As an alternate way of breaking down the data, the 2011 Well-Being Index report also ranks the results by U.S. congressional district. By that measure, Lancaster ranks 7th. (Chester County must be dragging us down!)

What I find most impressive is that Lancaster managed to reach the #1 slot while being surrounded by bad influences. The 2009 version of this same study revealed that the York-Hanover MSA was the 4th most obese in the nation, and that area shares a large border with the Lancaster MSA. (The obesity statistics for 2011 have not yet been released.)

In fact, while Lancaster ranks at the very top of the list for the overall Well-Being Index, York-Hanover is down at 120th. Allentown-Bethlehem is 169th. Harrisburg-Carlisle and Reading look better, at 49th and 56th, respectively. (That info is found in the Pennsylvania-specific report, also a PDF.)

It is worth noting that compared to the year prior, Lancaster’s Well-Being numbers improved in each of the 6 categories listed above, except one:

Well-Being Index for Lancaster, PA

That’s right: healthy behavior. The bad news is it appears our behavior isn’t as healthy as it should be. The good news is that our behavior is the thing we have the greatest ability to change.

I’m sure our local business champions will be proud of the fact that our best-performing category is work environment.

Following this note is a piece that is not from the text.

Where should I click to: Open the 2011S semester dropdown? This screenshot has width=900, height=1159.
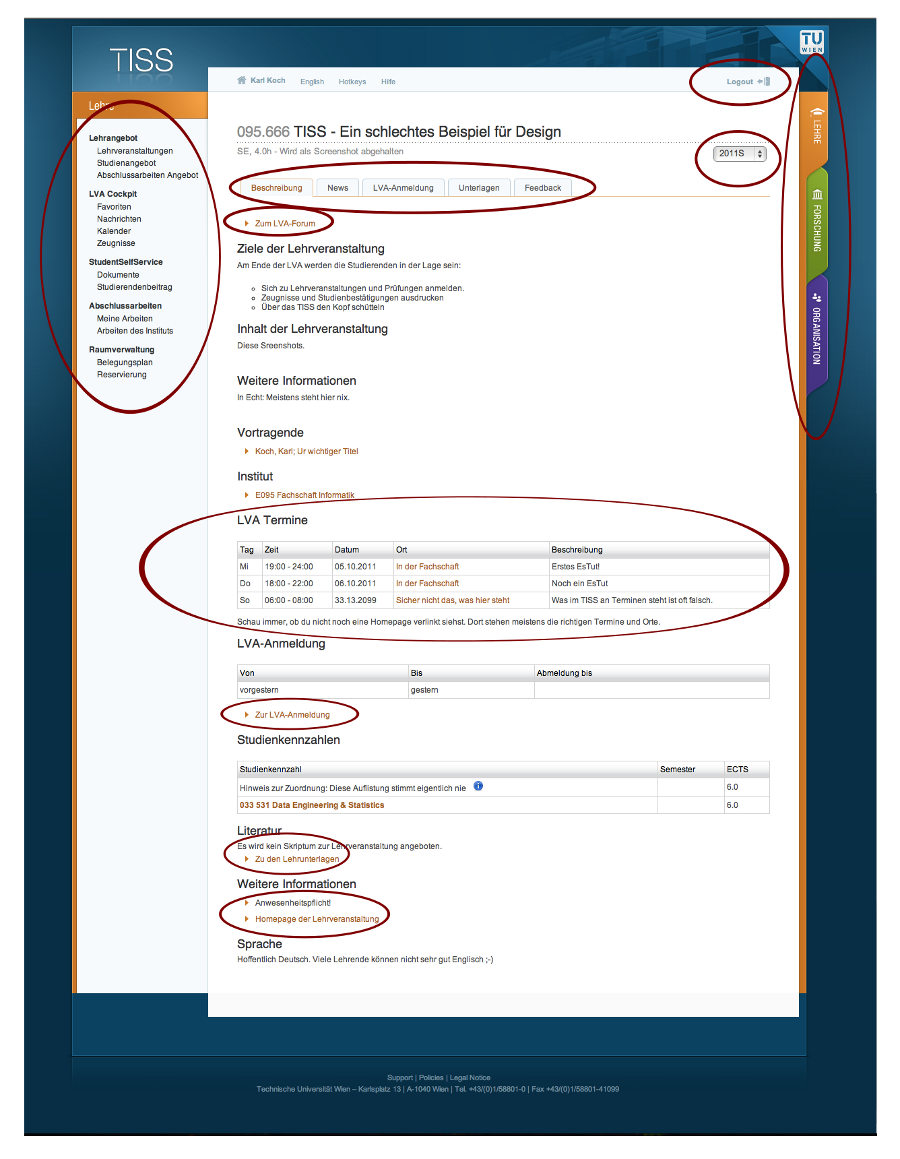[740, 154]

For those interested, here are  the top ten MSAs on the 2011 Well-Being Index:

  1. Lancaster, PA
  2. Charlottesville, VA
  3. Ann Arbor, MI
  4. Provo-Orem, UT
  5. Boulder, CO
  6. Honolulu, HI
  7. Santa Barbara-Santa Maria-Goleta, CA
  8. San Jose-Sunnyvale-Santa Clara, CA
  9. Fort Collins-Loveland, CO
  10. Appleton, WI

What are your thoughts and reactions?

6 thoughts on “Well-Being Is Higher in Lancaster Than in Any Other U.S. Metro Area

  1. The fact that we as an MSA decreased in the ‘healthy behavior’ area makes me think that there was too much focus last year on the Whoopie Pie.

Comments are now closed.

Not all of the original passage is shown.